The HandlerHttpRequest / HandlerHttpResponse processor pair allows you to do both. In other words, you can create a complete webservice where both request and response handling can be implemented using a Processor. You get to decide how / where the request is being handled, and what the response will look like.

A typicall flow will look like this, where you have a HandlerHttpRequest processor on one side handling the request, some processing in the middle, and a HandlerHttpResponse on the other side to output the response.

For those of you who are paying attention, you might have noticed some magic here. How does the HandlerHttpRequest processor know what response to return to the client. There is no connecton between the HandlerHttpRequest and HandlerHttpResponse processor.

…. or is there ?

Controller Services

ControllerServices are a mechanism in NiFi for creating services that are shared among all Processors, ReportingTasks, and other ControllerServices. Unfortunately they are way beyond the scope of this article, but think of them as a construct that will allow the HandlerHttpRequest and HandlerHttpResponse to correlate their flowfiles, and ensure that a particular request gets the corresponding response.

The StandardHttpContextMap is one of those controller services that are used by the HandlerHttpRequest / HandlerHttpResponse processor pair, giving them the ability to store and retrieve HTTP requests and responses external to a Processor, so that multiple Processors can interact with the same HTTP request.

Processor configuration

The HandlerHttpRequest Processor allows us to configure all aspects of the HTTP endpoint. As such it is similar to ListenHTTP, but with the following differences

• It supports incoming flowfiles.
• It supports all HTTP verbs
• It supports the HTTP controller service (to correlate request / responses)

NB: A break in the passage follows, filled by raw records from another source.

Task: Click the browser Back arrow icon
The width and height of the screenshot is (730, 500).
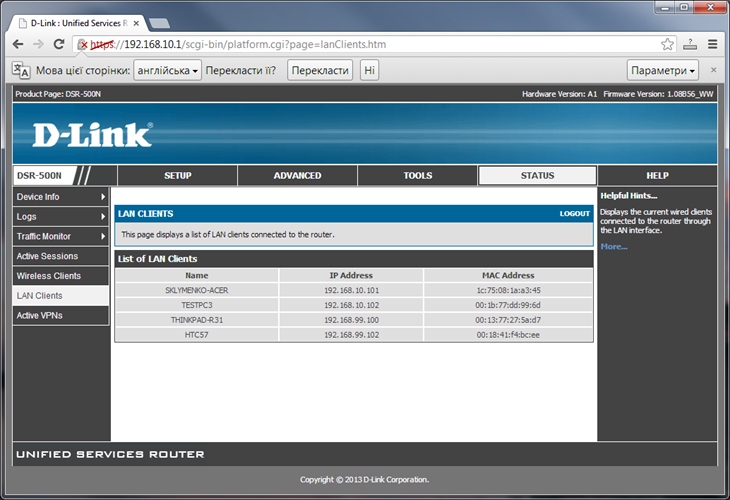Action: point(17,44)
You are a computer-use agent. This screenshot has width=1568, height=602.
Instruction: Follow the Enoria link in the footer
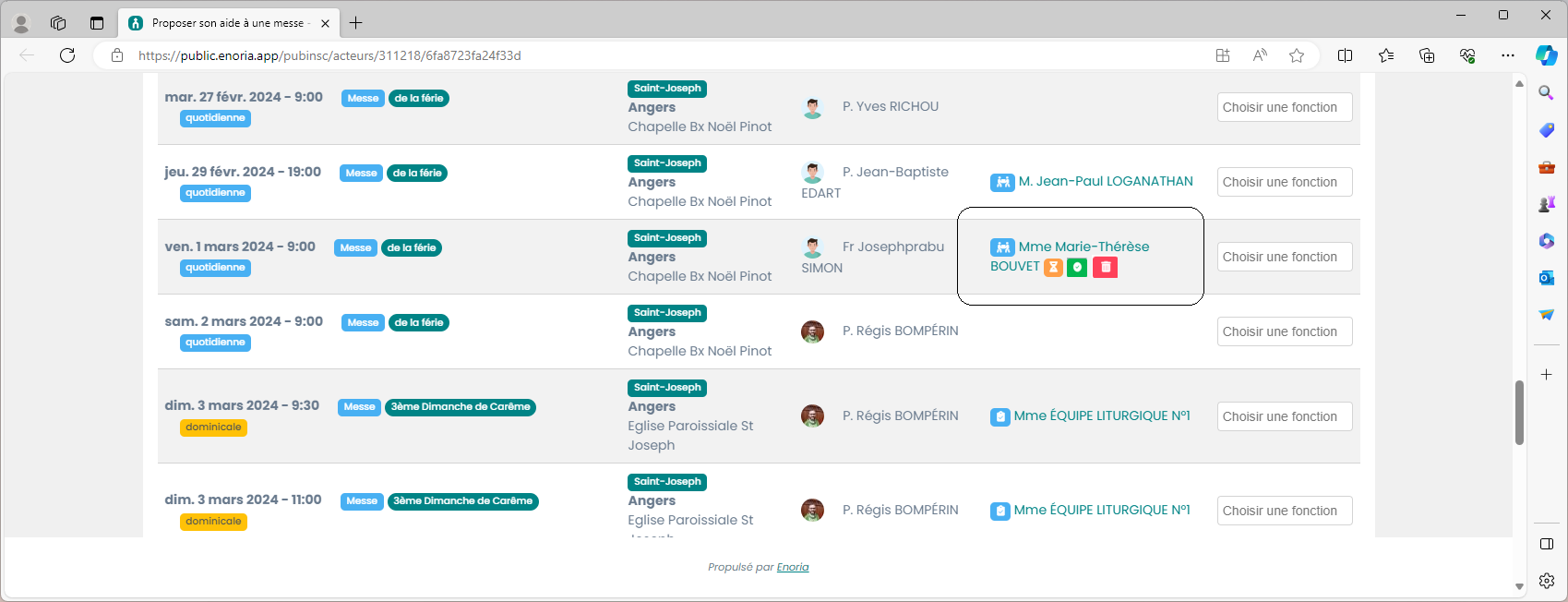(792, 567)
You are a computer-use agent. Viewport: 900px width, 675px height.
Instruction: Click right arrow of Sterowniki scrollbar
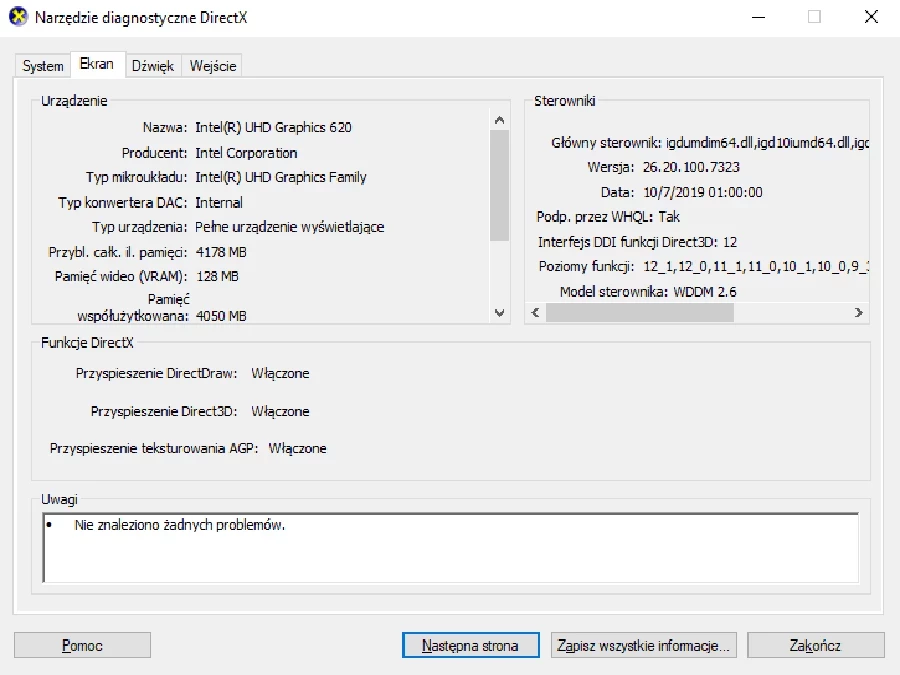[x=858, y=313]
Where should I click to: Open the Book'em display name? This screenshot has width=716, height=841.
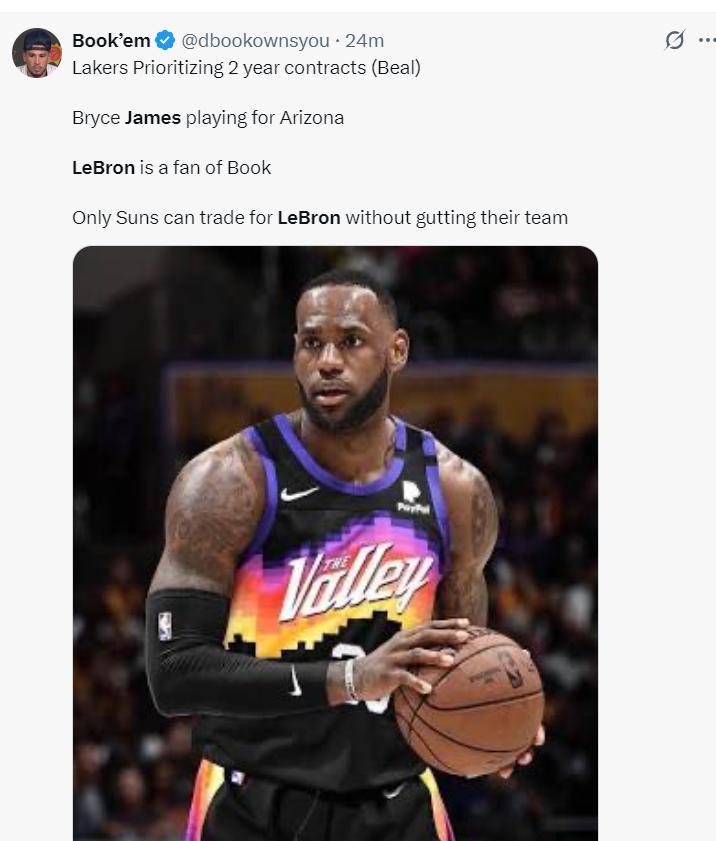(x=111, y=40)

Think of it as ListenHTTP on steroids.

The HandlerHttpRespone Processor, when using the same controller service

Processor scheduling

As far a scheduling is concerned we can keep the defaults. The processor will be constantly triggered to see if there were any incoming requests needing to be processed.

Thoughts and use-cases

• Combines the client and the server part.
• Lots of error transitions possible, including retries.
• Allows for incoming flowFiles from other processors
• Full NiFi EL support.
• Good for setting up an HTTP inbound endpoint in our dataflow for other processes to call

Conclusions

In this post we’ve covered the following processors, each serving a specific use-case to implement HTTP based communication in NiFi.

• ListenHTTP
• GetHTTP
• InvokeHTTP
• HandlerHttpRequest / HandlerHttpResponse

The ListenHTTP and GetHTTP are very simple to use and setup, but are also rather static and thus limiting if you have a use-case that is more dynamic in nature.

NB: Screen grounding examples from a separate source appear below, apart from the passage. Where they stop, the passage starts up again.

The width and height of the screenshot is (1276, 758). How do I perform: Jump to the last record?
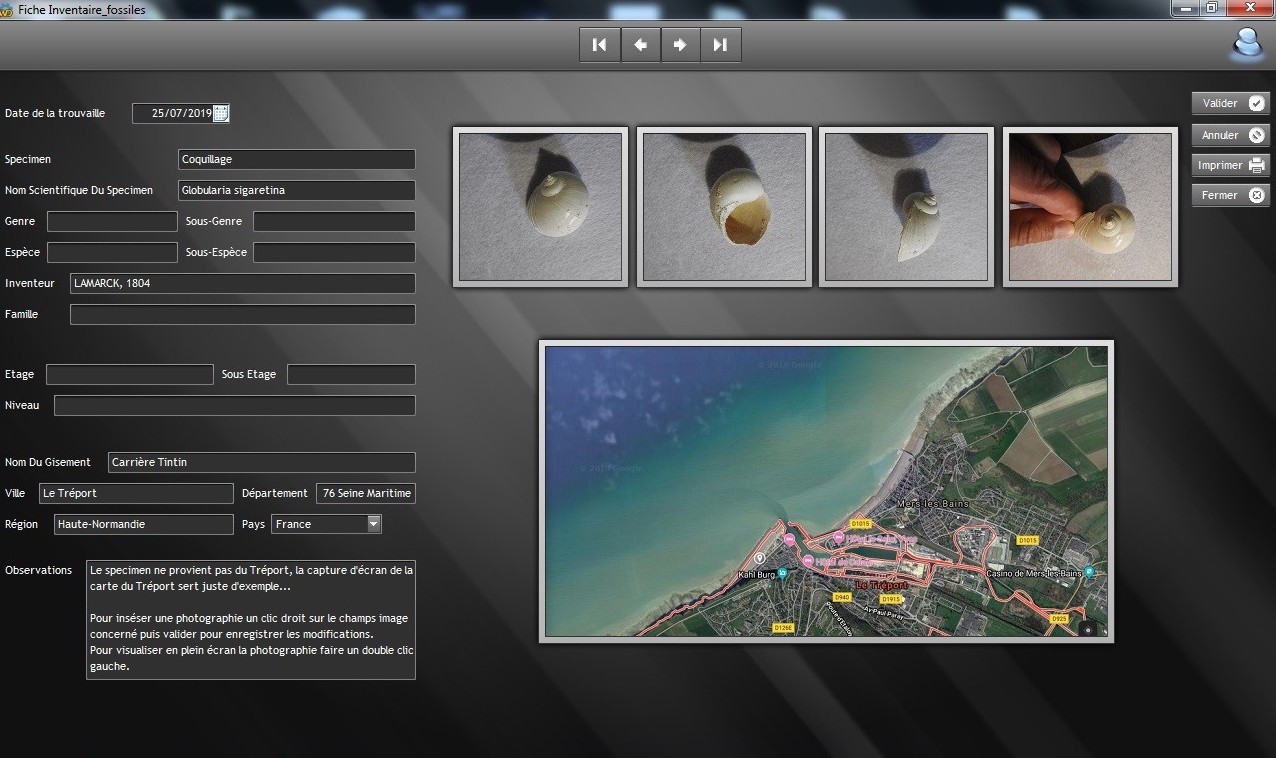pos(720,45)
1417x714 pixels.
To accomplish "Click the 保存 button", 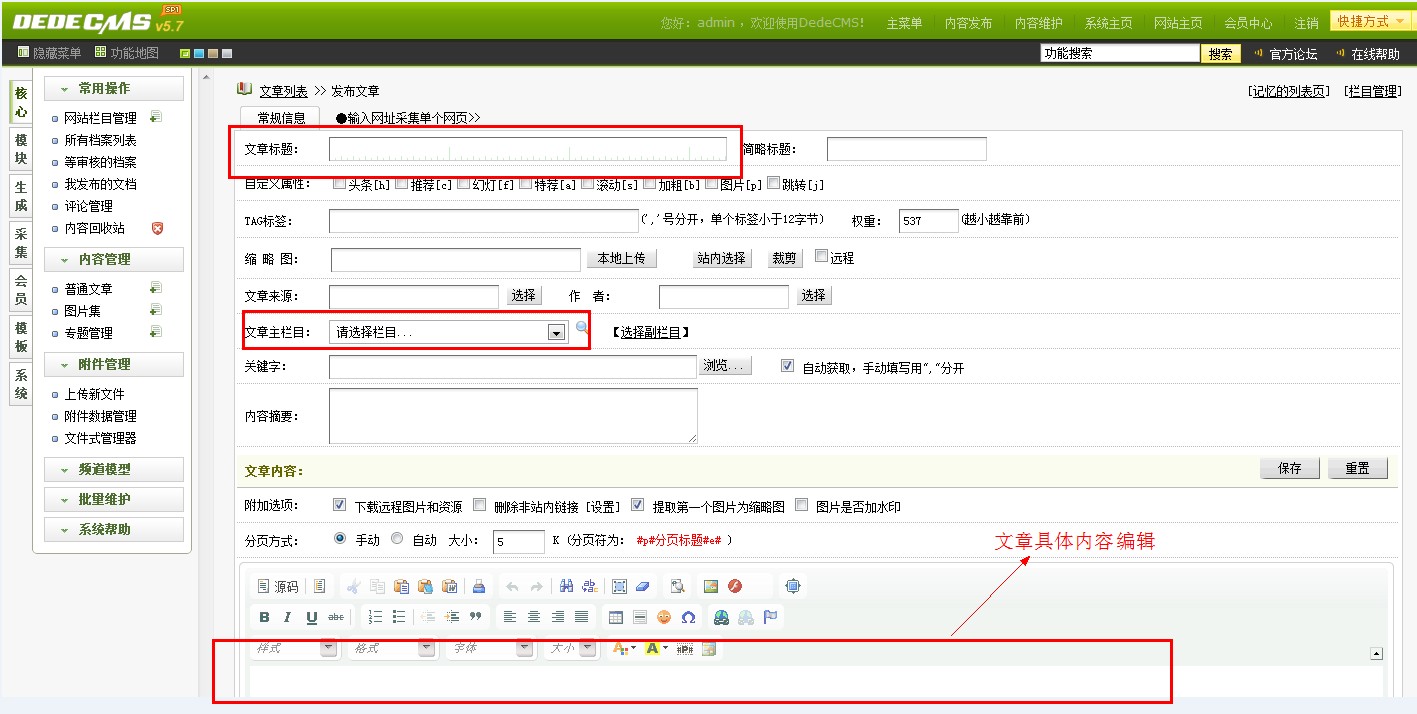I will coord(1289,469).
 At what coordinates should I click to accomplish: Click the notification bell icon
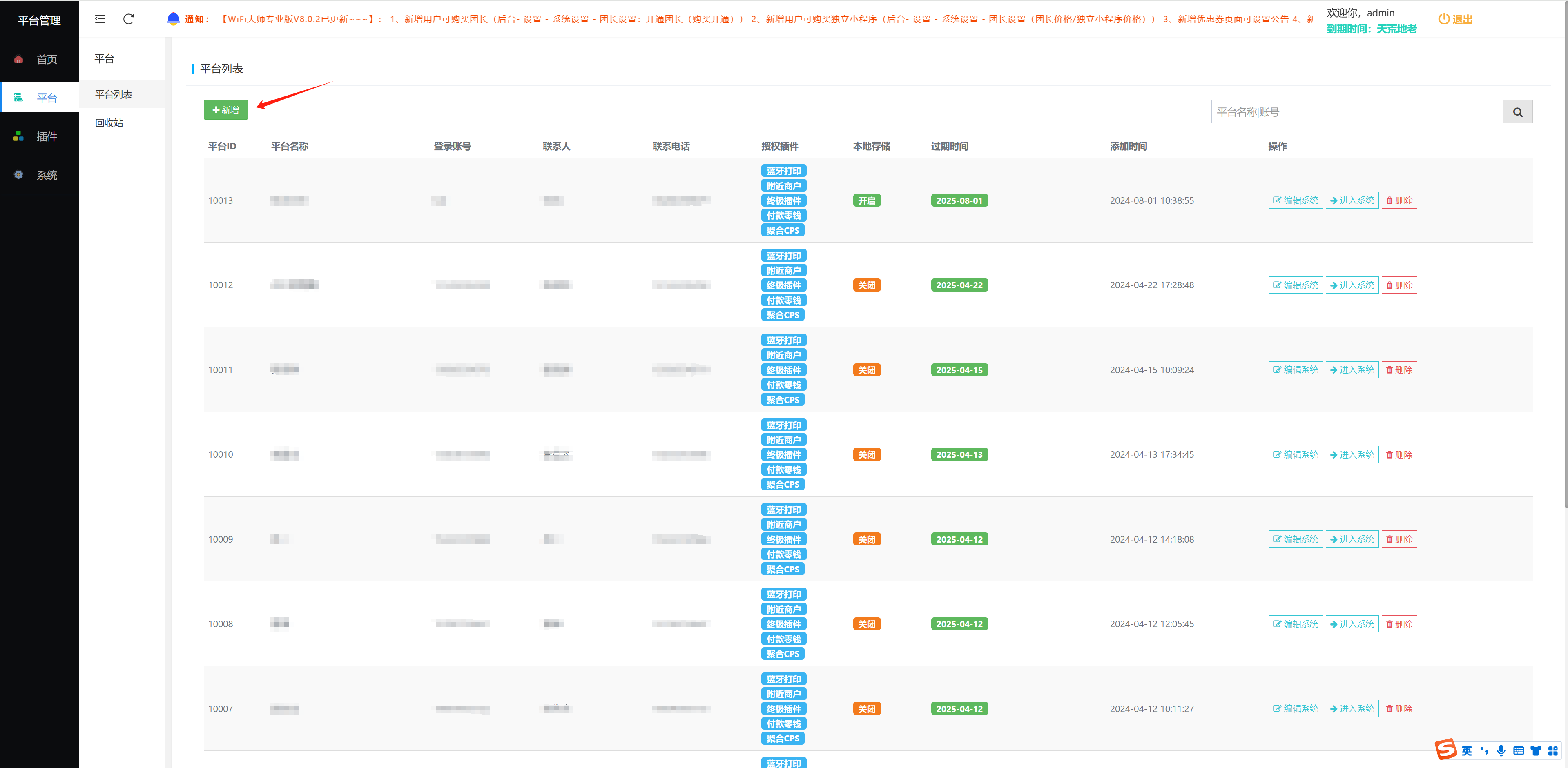point(174,18)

With the InvokeHttp processors things are getting interesting as it supports the NiFi expression language and can handle incoming FlowFiles. This way you can think of use-cases where you first select a list of servers that you want to target (by reading a file, or by calling another REST endpoint), and then send out a flowfile for each indivual server to the InvokeHTTP processor.

If you want to implement our own webservice in Nifi, with its own response handling, then the HandlerHttpRequest / HandlerHttpResponse are all you need.